Woven into the powerful prose of MC Hyland’s The End are the meditations of a “trespass artist” “trying to build a face from the materials of history” in the “affective prehistory of the crisis” of these difficult times, in which “capital sleeps like a shark,” we are “unmade by uncertainty and the theatrical rollout of the new order” and “joy arrives with a political undertow,” even if we are sometimes “buoyed by tiny lucks” — such as the pleasure of reading these rich and wise poems.

Denise Leto’s dreamlike poems explore a sea to which she holds a magical and “Mythical Map,” treating us to mysterious images like the “radical gloss of radiation” or a “face scattering the shorebirds.” In these spellbinding stanzas, a “Sicilian fishing port no longer maps” and “[e]ating is a womb…of those who are under” in a world in which the “church can’t think—it is more like a spoon.”

Andrew Levy entices us to gorge on his feasts of observations and pronouncements, exhortations and advice for navigating “another heartbreaking day” faced with “the meaner purposes of an / intolerable culture.” His wry linguistic turns and ominous bluntness bring a “kaleidoscopic return of clarity” to a devastating critique of our “unconscious sojourn dropped in final / spasms of dislocation,” even while reminding us to “digest and finish the mission, ride the fall” in light of “the small pleasures in the / wondersome by all this perfect smart.”

Laura McCullough’s stunning suite of poems reluctantly accepts and does not accept the difficulty of intimacy. The objects in the poems — knife, bulldozer, tree — participate like living partners in the despair.
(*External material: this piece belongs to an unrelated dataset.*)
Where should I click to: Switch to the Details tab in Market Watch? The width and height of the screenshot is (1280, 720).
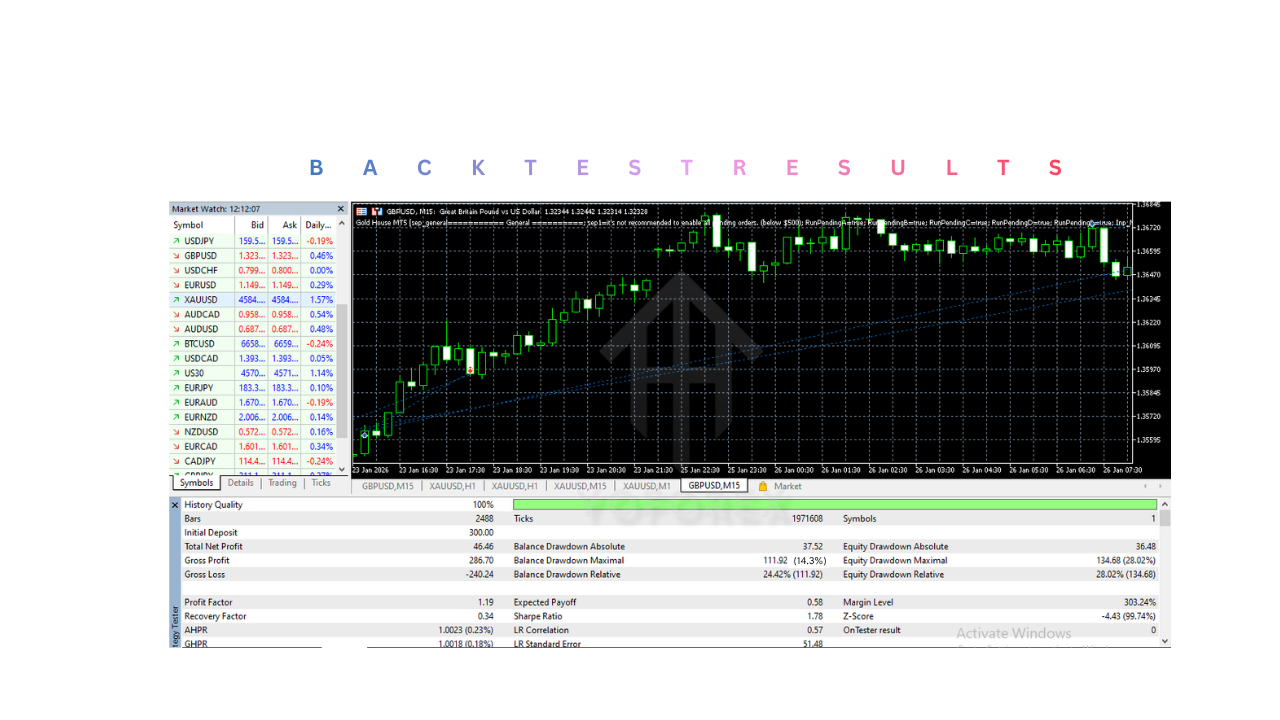tap(240, 482)
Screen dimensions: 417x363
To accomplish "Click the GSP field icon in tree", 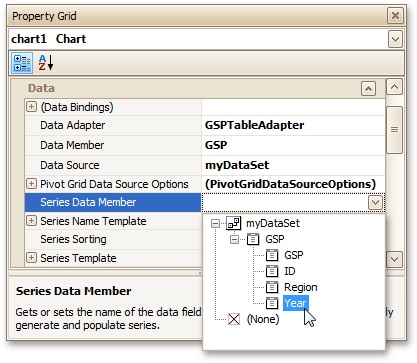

Marriage (intergenerational) introduces “a man … bending his wife … around something she has bent herself around all her life,” who then “gets this knife … if she likes… — one with a curved tip — and skin[s] her like she’s never been skinned.” In Marriage (wood and dog) the ordinary situation of chopping wood for the winter reveals the couple’s “separate fantasies” for the use of an abandoned bulldozer, “things they are each ashamed of and can’t’ imagine sharing.”

Douglas Piccinnini’s bleak but graceful verses contemplate identity and suffering in a world of our constant construction in which “you” (i.e. we) “”teach/your hands” with your hands” until you “become yourself in spite of yourself.” With spare lyricism, these poems land us neck-deep in a frightening, if universal, human condition in which a “house is like a house on fire” inside of which “there is no news at all.”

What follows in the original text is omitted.